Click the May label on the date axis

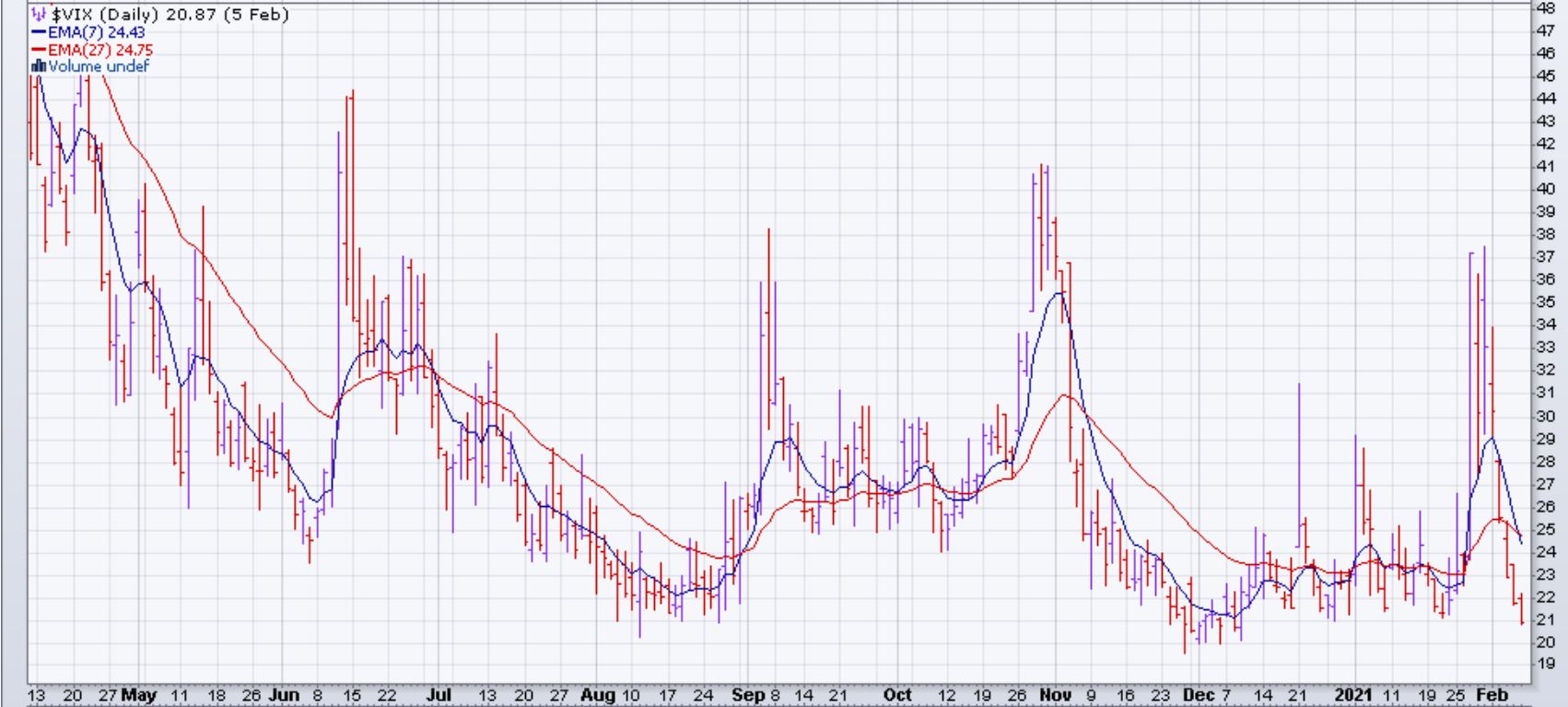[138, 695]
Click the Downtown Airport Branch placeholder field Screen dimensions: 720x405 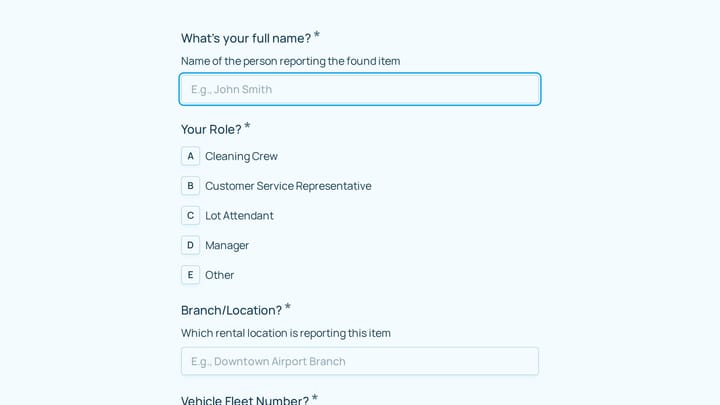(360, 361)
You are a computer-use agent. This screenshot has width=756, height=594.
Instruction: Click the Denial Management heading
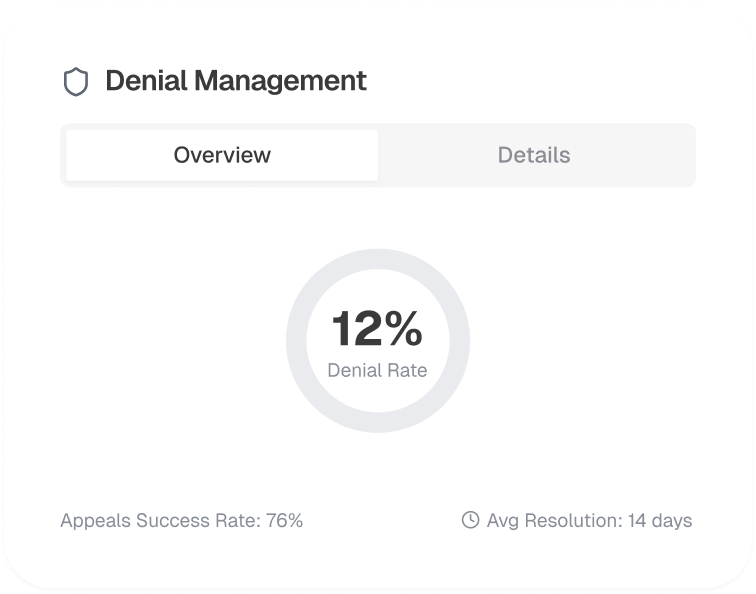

★ ★ ★ ★ ★

> _WHAT TO DO_
Without reproducing any picture, repeat exactly the lines from the one containing "You are a computer-use" through the last line of the material above, both ends included.

> _RESPONSE TO THIS TASK_
You are a computer-use agent. This screenshot has width=756, height=594.
Instruction: Click the Denial Management heading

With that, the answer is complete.